Another object is to give specimens of the manner in which one may employ the clue so as to return from the Gospels to their original Hebrew.
Some years ago, the notion that a Jewish Christian would write a Gospel in Hebrew, a dead language, might have been dismissed by many as absurd. But the recent discovery of the lost Hebrew of portions of Ecclesiasticus reveals a Jew, long after Hebrew had ceased to be spoken, writing with fair success in "biblical Hebrew," just as the chroniclers of the life of St. Francis might write the Saint's words (as well as his deeds) in Latin, though St. Francis spoke in Italian. This in itself — apart from the opinion of so learned and laborious a scholar as Professor Resch — ought to convince people that there is no antecedent improbability in the hypothesis that the earliest written Gospel was composed in biblical Hebrew.
From this original Hebrew to ascend still further to the Galilaean Aramaic actually uttered by our Lord, is a different object — possibly attainable, and certainly not underrated by the author, but not contemplated in this treatise. On the hypothesis of a Hebrew Gospel, the differences between Aramaic and Hebrew will not be likely to affect that large portion of the Gospels in which the evangelists, speaking in their own person, describe Christ's birth, death, resurrection, and miracles.
The earliest Christian ecclesiastical historian, Papias, tells us that "Matthew composed the "Logia" in the Hebrew language, and each one interpreted them as he could." This external evidence dissipates a good deal of the alleged improbability of a Hebrew original. However, neither external evidence nor antecedent probabilities will find much space in the following pages. For it is there maintained that the internal evidence derivable from a Greek document can as absolutely and scientifically demonstrate translation from biblical Hebrew documents, as fossils in a rock can demonstrate the action of water. The details of the demonstration will be often necessarily technical, but its fundamental principles can be made clear to the simplest intelligence. And even of the details a large number can be mastered without knowledge of any ancient language. For the scholar, the statements made in the text will be demonstrated by quotations from the Hebrew Bible and from the Greek translations of it. These the "unlearned" reader will be unable to understand. Similarly, in a Court of Justice, a juror may be unable to understand the words of a foreign witness. He depends on the interpreter. But he is not thereby excluded from giving a verdict, and his verdict is generally right.

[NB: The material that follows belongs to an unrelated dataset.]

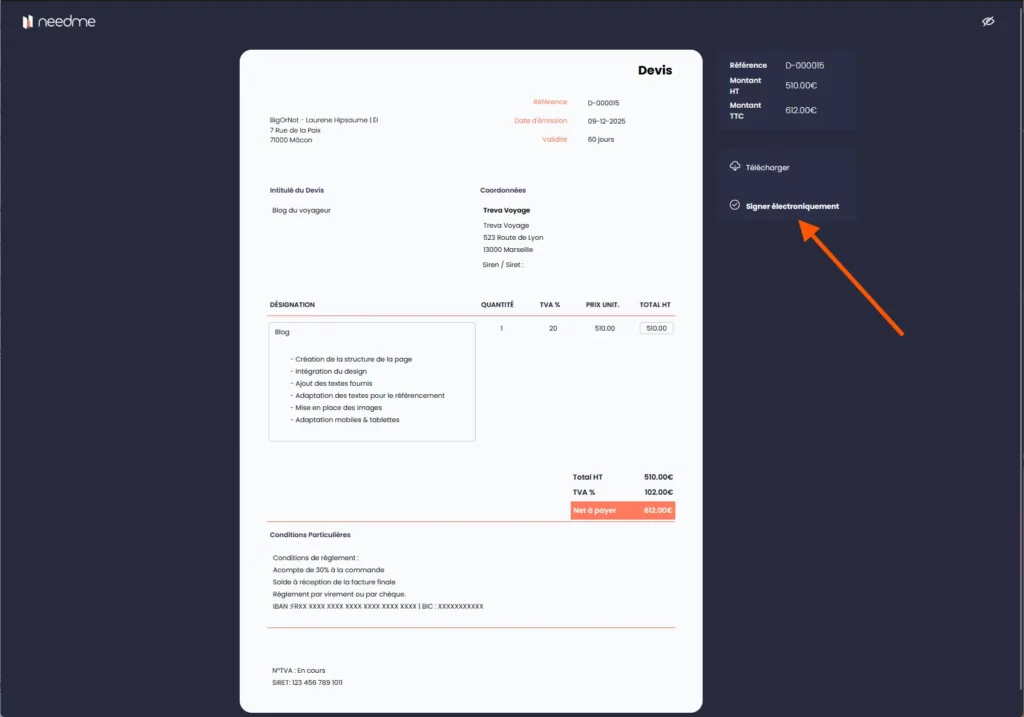1024x717 pixels.
Task: Click the date d'émission value 09-12-2025
Action: pos(606,121)
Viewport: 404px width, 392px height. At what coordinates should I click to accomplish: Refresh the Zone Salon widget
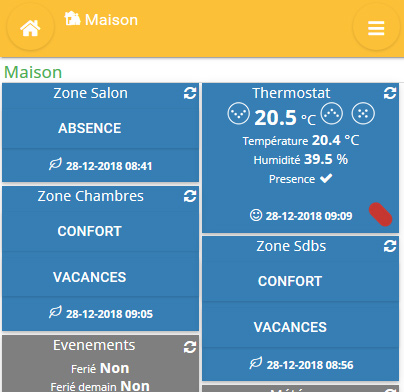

This is as it should be. It seems intolerable that, on points vitally affecting the religion and spiritual development of the multitudes, the ultimate judgment should rest with a few linguistic or theological specialists. The truth is — and to show that it is true is another object of this work — that what is called "the higher criticism" is simply scientific investigation and classification submitted to the judgment of common sense.